Di conseguenza, la posizione ufficiale degli USA in questo processo è di fatto scomparsa. Ciò non solo mina la credibilità scientifica del paese, ma elimina anche l’influenza di Washington sulle future decisioni riguardanti i mercati del carbonio, gli standard di investimento e le priorità tecnologiche.
La comunità imprenditoriale statunitense a un bivio
Per le imprese americane, l’uscita dal processo IPCC comporta non solo rischi politici ma anche economici. Investitori globali, agenzie di rating e multinazionali fanno sempre più affidamento sulle valutazioni climatiche delle Nazioni Unite nel prendere decisioni strategiche — dalle valutazioni creditizie all’allocazione degli investimenti fino alla selezione dei partner della catena di approvvigionamento.
Ignorare questi standard potrebbe mettere le aziende USA in una posizione di svantaggio rispetto ai loro concorrenti europei e asiatici, dove la trasparenza sulle tematiche climatiche è già diventata parte integrante delle strategie aziendali.
Risposta globale al ritiro degli USA
La decisione è stata accolta con preoccupazione negli ambienti climatici e finanziari. I principali fondi europei per lo sviluppo sostenibile hanno già rilevato che l’assenza degli USA dal sistema globale di rendicontazione climatica creerà lacune nei dati e aumenterà la frammentazione degli standard internazionali.
Tale frammentazione probabilmente porterà a costi più elevati per le imprese internazionali, in particolare per le multinazionali che dovranno ora districarsi tra un’infinità di sistemi di rendicontazione e requisiti normativi nei diversi Paesi.
Gli analisti avvertono che gli USA rischiano di diventare un paese con un "deficit di fiducia climatica", il che potrebbe danneggiare l’attrattiva degli investimenti non solo nei settori eco-compatibili ma anche nell’intera economia statunitense.

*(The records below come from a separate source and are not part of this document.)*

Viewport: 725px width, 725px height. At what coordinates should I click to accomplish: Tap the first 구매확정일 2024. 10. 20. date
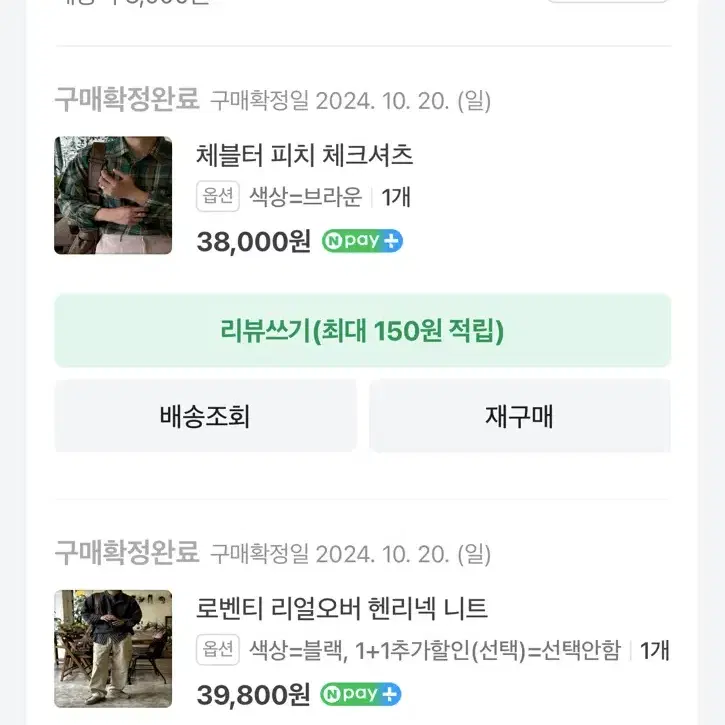click(350, 101)
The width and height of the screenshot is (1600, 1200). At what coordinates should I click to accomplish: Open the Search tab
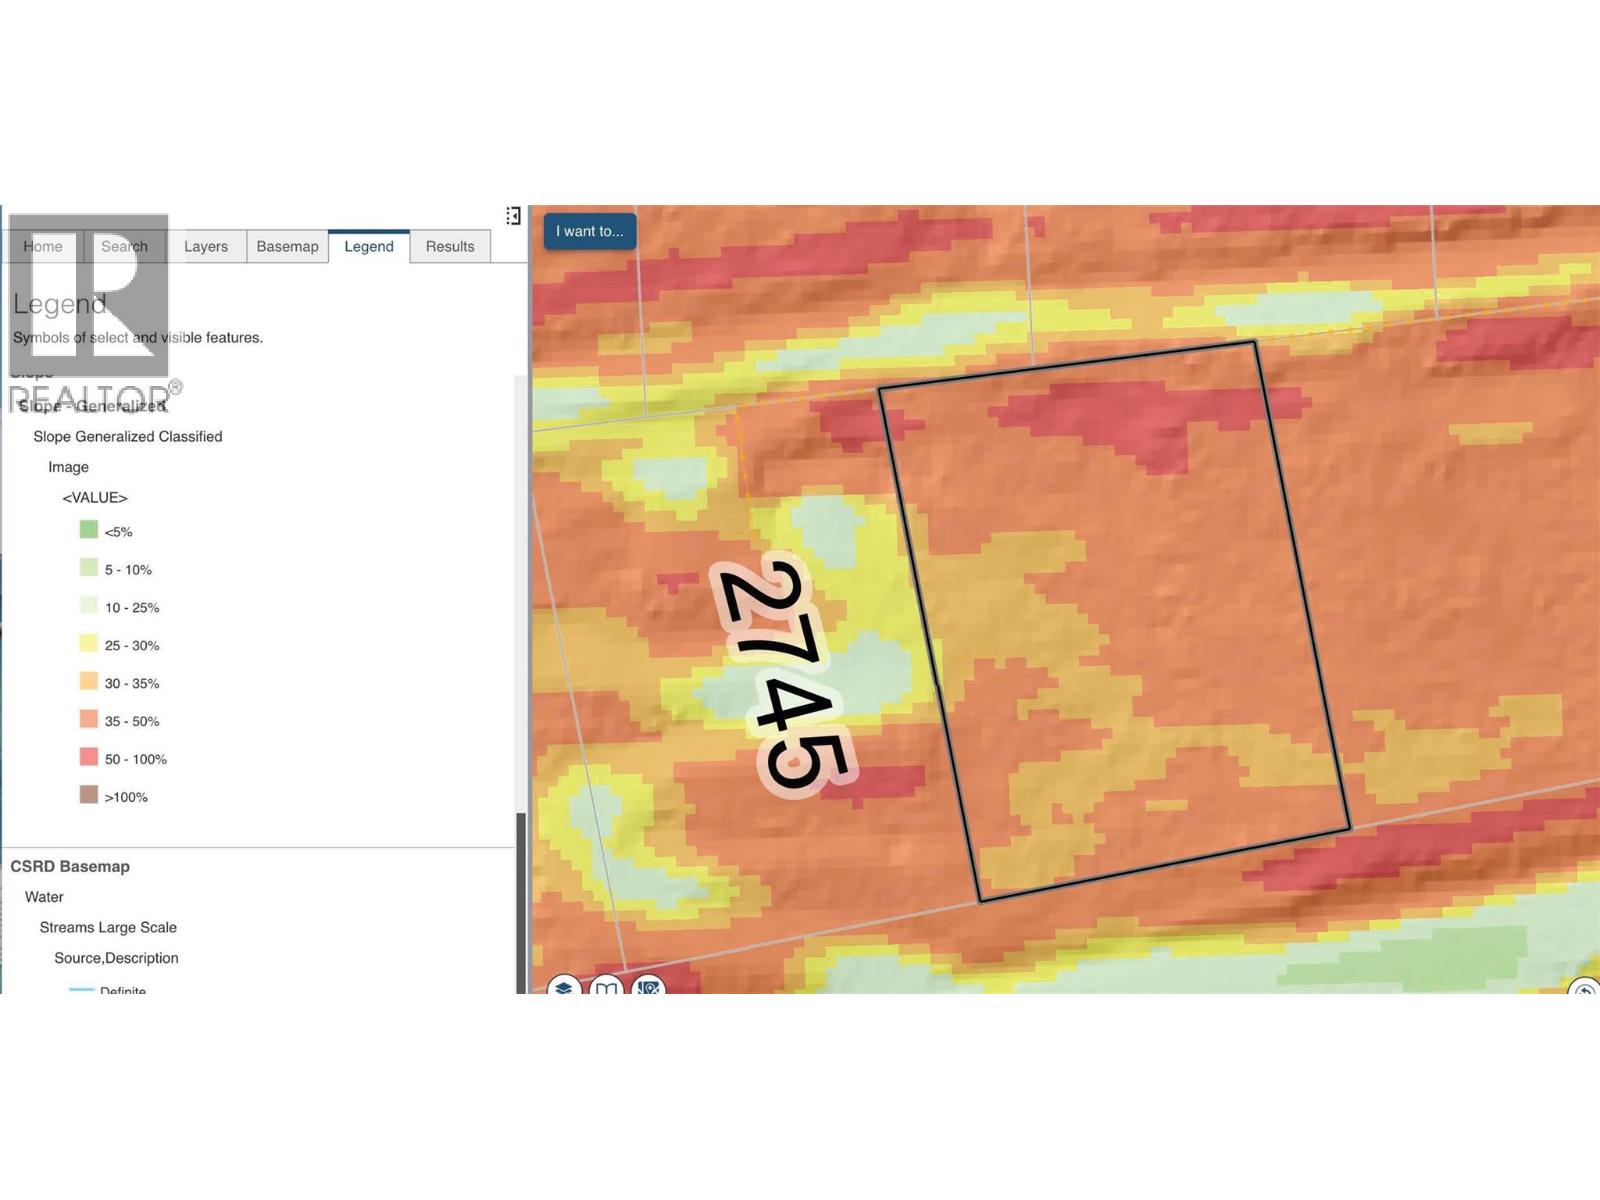click(124, 247)
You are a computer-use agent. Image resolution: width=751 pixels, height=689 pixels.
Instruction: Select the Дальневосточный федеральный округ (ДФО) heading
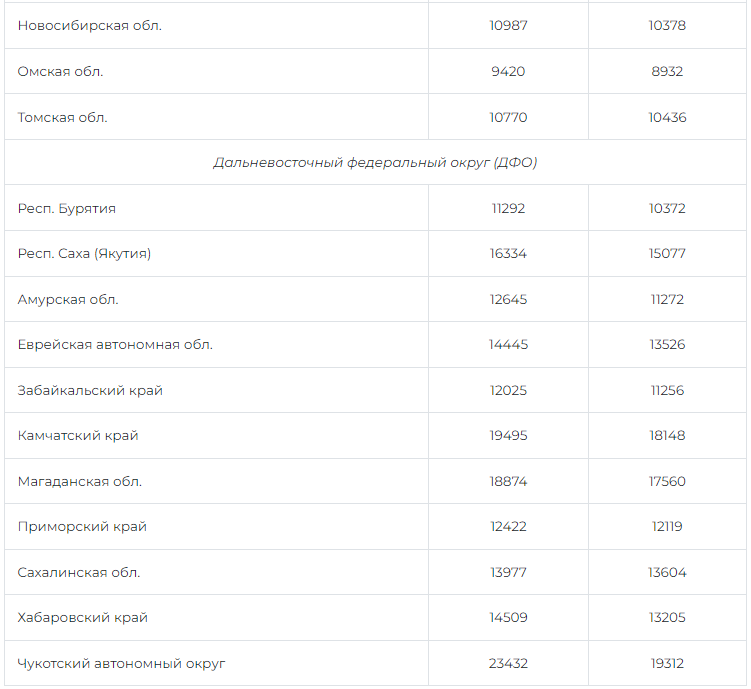click(375, 163)
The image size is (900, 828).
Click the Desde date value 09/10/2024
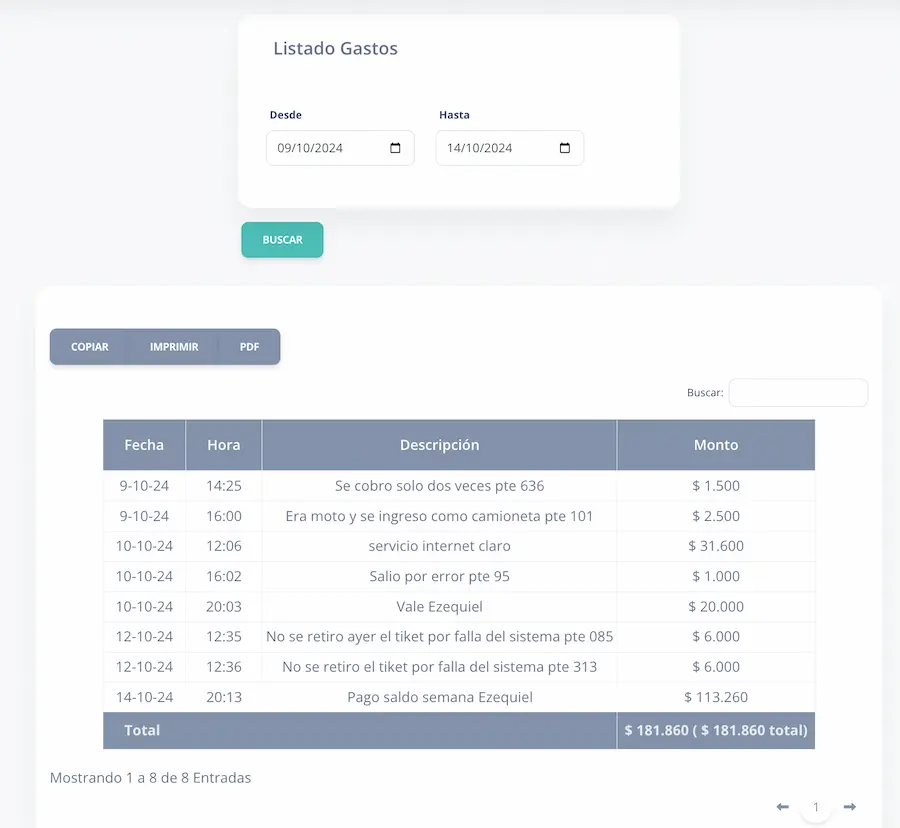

Conseguenze a lungo termine per l’economia statunitense
Se la rottura con l’IPCC diventasse una strategia a lungo termine, l’economia degli Stati Uniti potrebbe affrontare diversi rischi sistemici. In primo luogo, l’accesso a fondi e prestiti verdi internazionali potrebbe diventare più limitato, poiché le principali istituzioni finanziarie globali stanno sempre più integrando criteri climatici nei loro portafogli di investimento. In secondo luogo, barriere al carbonio per le esportazioni che non rispettano rigorosi standard climatici potrebbero ostacolare la competitività degli esportatori statunitensi nei mercati internazionali. In terzo luogo, il ritiro degli USA da progetti internazionali leader nelle tecnologie ambientali potrebbe rendere più difficile per il Paese accedere a innovazioni critiche. Infine, gli USA potrebbero perdere la loro competitività globale, poiché i paesi che ignorano gli standard climatici si troveranno ad affrontare rischi reputazionali e finanziari maggiori.